Deni Avdija made his first All-Star team under Splitter, a development milestone that spoke directly to what the Bulls said they were looking for in a coach.
The Chicago front office identified Splitter's player development track record as one of the primary reasons for the hire, alongside what they described as organizational alignment on the franchise's direction and vision.
A coach who took a disrupted roster and developed an All-Star in one season is the specific profile that a Bulls team building toward relevance needs.
The playoff run ended when San Antonio eliminated Portland in five games. It was the Trail Blazers' first playoff series appearance in years. Losing to San Antonio was not the embarrassment it might have been, the Spurs, rebuilt around Victor Wembanyama, are one of the more formidable young teams in the Western Conference. Portland competed. Splitter interviewed well. Chicago called.
Who Is Tiago Splitter?
Splitter was born in Joinville, Brazil on January 1, 1985 and spent his early career in European basketball before the San Antonio Spurs drafted him 28th overall in 2007. He did not come to San Antonio immediately, he played through his contract in Spain first, but arrived in the NBA in 2010 and spent five seasons in the system that Pop Gregg Popovich built.
He won a championship with Tim Duncan, Tony Parker and Manu Ginobili in 2014. The Spurs' imprint on players tends to produce coaches eventually. Splitter is the latest example.
He played through 2017 with Atlanta and Philadelphia, then transitioned into coaching. Seven years as an NBA player. Four years as an assistant with Brooklyn under Steve Nash and then Jacque Vaughn. A year with the Houston Rockets.

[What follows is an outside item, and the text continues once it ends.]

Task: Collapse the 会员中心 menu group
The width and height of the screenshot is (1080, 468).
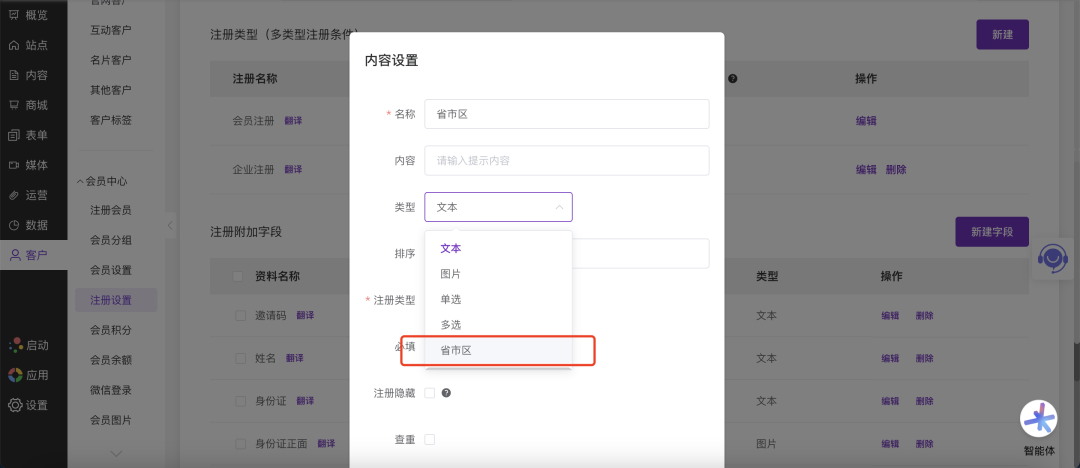Action: (x=80, y=181)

A year with Paris Basketball in France. Then back to the NBA as Billups' assistant in Portland and straight into the most consequential interim coaching situation of the 2025-26 season.
He is 41 years old. His coaching record, including the Portland season, is 42-40 with a playoff appearance. The Bulls are 31-51 last season and have missed the playoffs four consecutive years.

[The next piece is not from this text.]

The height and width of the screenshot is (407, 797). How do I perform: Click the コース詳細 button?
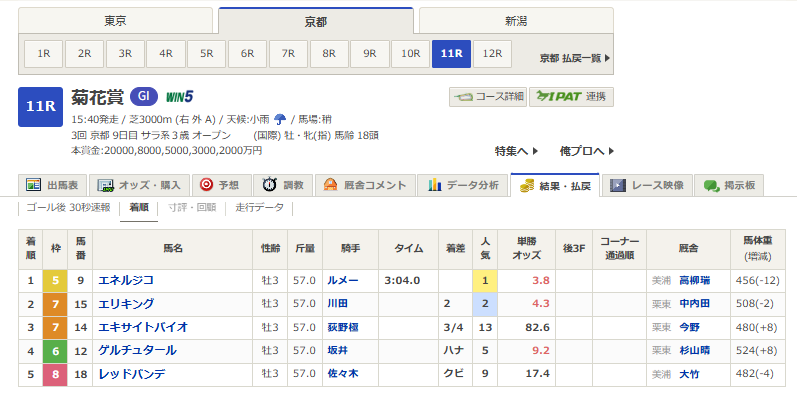click(488, 97)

He is walking into a franchise that allowed 121.5 points per game last season and ranked 28th in the NBA on defense. The specific thing he just demonstrated he can do in Portland, build a defense, develop players, win games nobody expected him to win, is exactly what Chicago needs him to do.
What The Bulls Are Building
The Splitter hire is one piece of a broader offseason reconstruction that has been unfolding in Chicago since Bryson Graham took over as EVP of basketball operations in May. Graham built a new front office around himself with Mervis and Law.
He led the coaching search. He identified Splitter. He is 30 years old and represents the new generation of NBA front office thinking, analytics-forward, player development oriented, aligned with a coaching staff that shares those values.
The Bulls have Zach LaVine under contract. They have young pieces. They have draft capital from years of not making the playoffs.
They have the No. 11 pick in the upcoming draft. They have the lowest payroll among Eastern Conference teams. They are not ready to compete for a title. They are ready to start going in a direction.
The direction, per everything Graham has said publicly and the coaching hire reflects, is defense first, player development second, winning culture third.
Splitter at 42-40 in Portland with an interim tag and no head coaching experience is the resume item that says he can build those things. Chicago is betting that what worked in Portland works in Chicago too.